═════ The input ═════

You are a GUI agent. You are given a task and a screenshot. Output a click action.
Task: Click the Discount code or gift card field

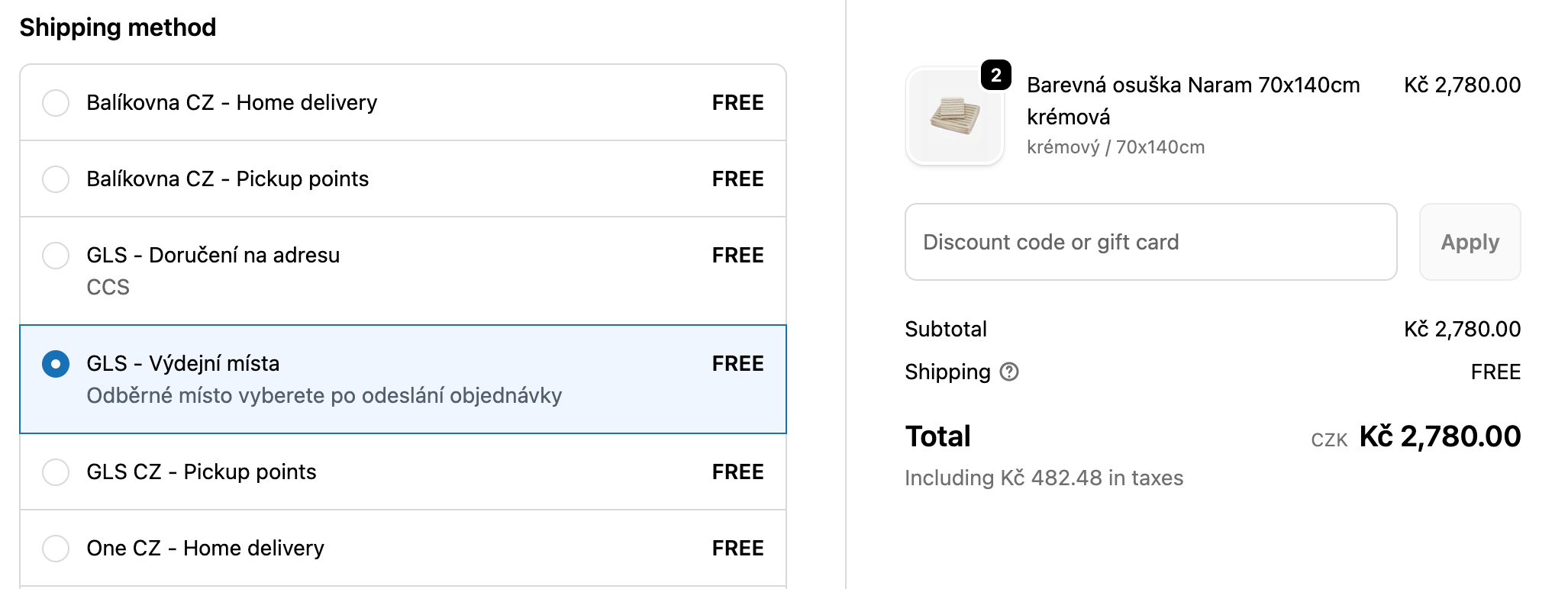1150,242
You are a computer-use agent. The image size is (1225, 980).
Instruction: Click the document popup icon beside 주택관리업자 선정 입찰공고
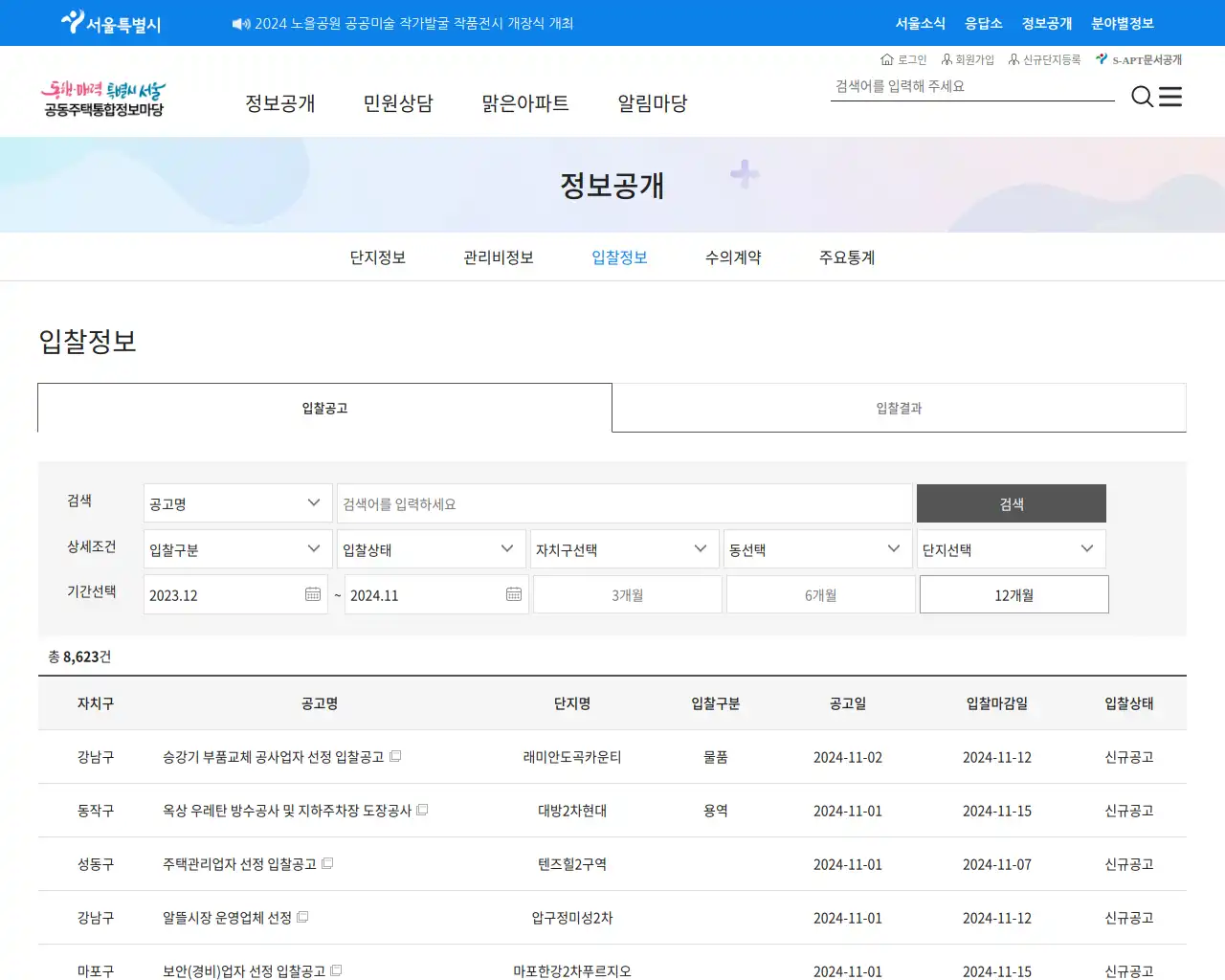(x=327, y=862)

═════

▶ [Exercise task]: Rewrite all of the lines above, including their requests, and scale every coordinate in the answers by 0.45, rounding each result to a whole number with halves rounded up. Leave out the pictures.

▶ [Answer in full]:
You are a GUI agent. You are given a task and a screenshot. Output a click action.
Task: Click the Discount code or gift card field

518,109
You are a computer-use agent. The image size is (1225, 980).
Instruction: Click the document popup icon beside 주택관리업자 선정 입찰공고
(x=147, y=388)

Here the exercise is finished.